We were excited to collaborate with friends & co-conspirators on this post that appeared originally on the American Evaluation Association AEA365 blog.
Hi, we’re Liz Gordillo (Liz G Strategy), Rory Neuner (The Health Foundation of Central Massachusetts, formerly Michigan Health Endowment Fund), Leah Josephson (Emergence Collective), and Lauren Beriont (Emergence Collective). Since 2019, we’ve been working on building the evaluation ecosystem of Michigan.
First, let’s back up to why we thought this was important. One worldview is that evaluation consultants compete with one another for work, sometimes in service of entities that spend money on evaluation, like foundations. But social change work is driven by more than a profit motive. In fact, competition is not the entire story; we rely on one another. Social change work is interdependent; we operate within an ecosystem that includes foundations, grantees, community members, policymakers, and evaluation consultants, among others.
We’re a foundation evaluator and evaluation consultants, all working together to advance evaluation that focuses on complex issues facing our communities, with dozens of intertwined programs, peoples, and variables. On their own, human ecosystems aren’t inherently effective without intentional and strategic attention to the health of the individual actors and the system as a whole. Our goal is to promote co-created and anti-racist approaches to evaluation, rather than perpetuating traditional forms that were intentionally or unintentionally re-creating inequitable standards. This anti-racist goal comes from our conversations as social workers on critical race theory and person-in-environment frameworks, and continues to be inspired by the Equitable Evaluation Initiative.
As nerds of systems-thinking, we look to where Donella Meadows would say to start: at leverage points. As long-term practitioners we’ve begun to recognize several high-impact leverage points in our work in Michigan – places we can focus our efforts to build a collaborative evaluation ecosystem. For example, we recognized the need to build consistent and transparent information flows between consultants. We also tapped into the increasing conversations around power in philanthropy and wanted to increase our collective skills at more equity-based evaluation practices. We continue to build our understanding about which leverage points we can or cannot change as a small coalition.

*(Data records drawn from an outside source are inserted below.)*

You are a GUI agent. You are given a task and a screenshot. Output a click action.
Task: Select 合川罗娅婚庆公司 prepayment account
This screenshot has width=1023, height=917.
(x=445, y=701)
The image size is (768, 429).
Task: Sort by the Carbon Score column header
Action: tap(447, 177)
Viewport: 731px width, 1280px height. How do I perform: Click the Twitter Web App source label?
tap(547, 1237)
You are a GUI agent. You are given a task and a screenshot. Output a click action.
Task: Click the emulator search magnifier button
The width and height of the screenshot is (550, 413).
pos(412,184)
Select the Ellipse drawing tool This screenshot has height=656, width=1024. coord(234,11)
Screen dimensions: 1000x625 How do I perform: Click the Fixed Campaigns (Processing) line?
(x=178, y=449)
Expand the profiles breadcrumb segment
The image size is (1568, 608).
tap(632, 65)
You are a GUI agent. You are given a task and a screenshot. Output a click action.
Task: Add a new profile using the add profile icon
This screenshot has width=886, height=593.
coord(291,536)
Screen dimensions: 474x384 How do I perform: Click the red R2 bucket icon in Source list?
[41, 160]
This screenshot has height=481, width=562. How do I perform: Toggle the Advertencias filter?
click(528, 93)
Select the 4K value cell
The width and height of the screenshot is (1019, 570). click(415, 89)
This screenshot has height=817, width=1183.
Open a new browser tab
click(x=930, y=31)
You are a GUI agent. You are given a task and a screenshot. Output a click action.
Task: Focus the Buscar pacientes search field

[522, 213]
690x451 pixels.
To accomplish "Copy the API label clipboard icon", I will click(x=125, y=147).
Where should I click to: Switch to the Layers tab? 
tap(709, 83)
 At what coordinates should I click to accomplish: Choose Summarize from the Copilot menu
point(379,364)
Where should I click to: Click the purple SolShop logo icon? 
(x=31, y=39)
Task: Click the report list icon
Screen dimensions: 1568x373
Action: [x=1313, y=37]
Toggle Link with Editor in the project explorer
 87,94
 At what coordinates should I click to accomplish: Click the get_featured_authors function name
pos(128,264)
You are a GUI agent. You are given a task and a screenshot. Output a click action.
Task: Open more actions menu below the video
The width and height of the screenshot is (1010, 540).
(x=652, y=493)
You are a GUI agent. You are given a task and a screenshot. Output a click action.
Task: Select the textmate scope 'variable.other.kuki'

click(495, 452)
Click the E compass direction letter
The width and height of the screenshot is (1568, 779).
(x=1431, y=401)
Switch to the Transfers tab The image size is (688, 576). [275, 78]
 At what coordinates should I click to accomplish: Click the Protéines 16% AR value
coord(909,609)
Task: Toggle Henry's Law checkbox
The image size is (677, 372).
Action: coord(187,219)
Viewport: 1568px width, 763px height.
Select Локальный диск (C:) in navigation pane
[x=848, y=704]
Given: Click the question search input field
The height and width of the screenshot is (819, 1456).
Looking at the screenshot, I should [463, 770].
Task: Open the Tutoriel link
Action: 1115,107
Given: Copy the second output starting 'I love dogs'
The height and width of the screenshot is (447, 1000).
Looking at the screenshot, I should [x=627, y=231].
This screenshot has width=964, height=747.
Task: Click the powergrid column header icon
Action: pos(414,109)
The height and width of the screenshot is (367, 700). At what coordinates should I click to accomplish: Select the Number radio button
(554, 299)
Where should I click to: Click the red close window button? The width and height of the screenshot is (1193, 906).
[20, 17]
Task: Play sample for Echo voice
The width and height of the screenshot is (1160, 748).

Through discussions like these, this past year we’ve:
Considered ways to reframe philanthropic impact to center grantee success
Convened evaluation consultants to begin building a collaborative rather than competitive environment
Identified evaluation strategies, tools, and approaches that best support and help us understand intentional collaboration (e.g. ripple mapping, outcomes harvesting, participatory evaluation, culturally responsive evaluation)
We continue to wrestle with questions like: To what extent were we successful in shifting away from the mindset that evaluation is for reporting to funders? How are we re-focusing evaluation as a way to help organizations make informed decisions? What role do we see evaluation consultants playing in helping nonprofits and foundations pivot?
Rad Resources:
Lesson Learned: Just because we talk a big game about working together doesn’t mean it’s easy. There has been a lot of learning and unlearning about work styles, budgeting, and even collaborative writing that we’ve had to hash out to be successful in our partnership.
Do you have questions, concerns, kudos, or content to extend this aea365 contribution? Please add them in the comments section for this post on the aea365 webpage so that we may enrich our community of practice. Would you like to submit an aea365 Tip? Please send a note of interest to aea365@eval.org. aea365 is sponsored by the American Evaluation Association and provides a Tip-a-Day by and for evaluators.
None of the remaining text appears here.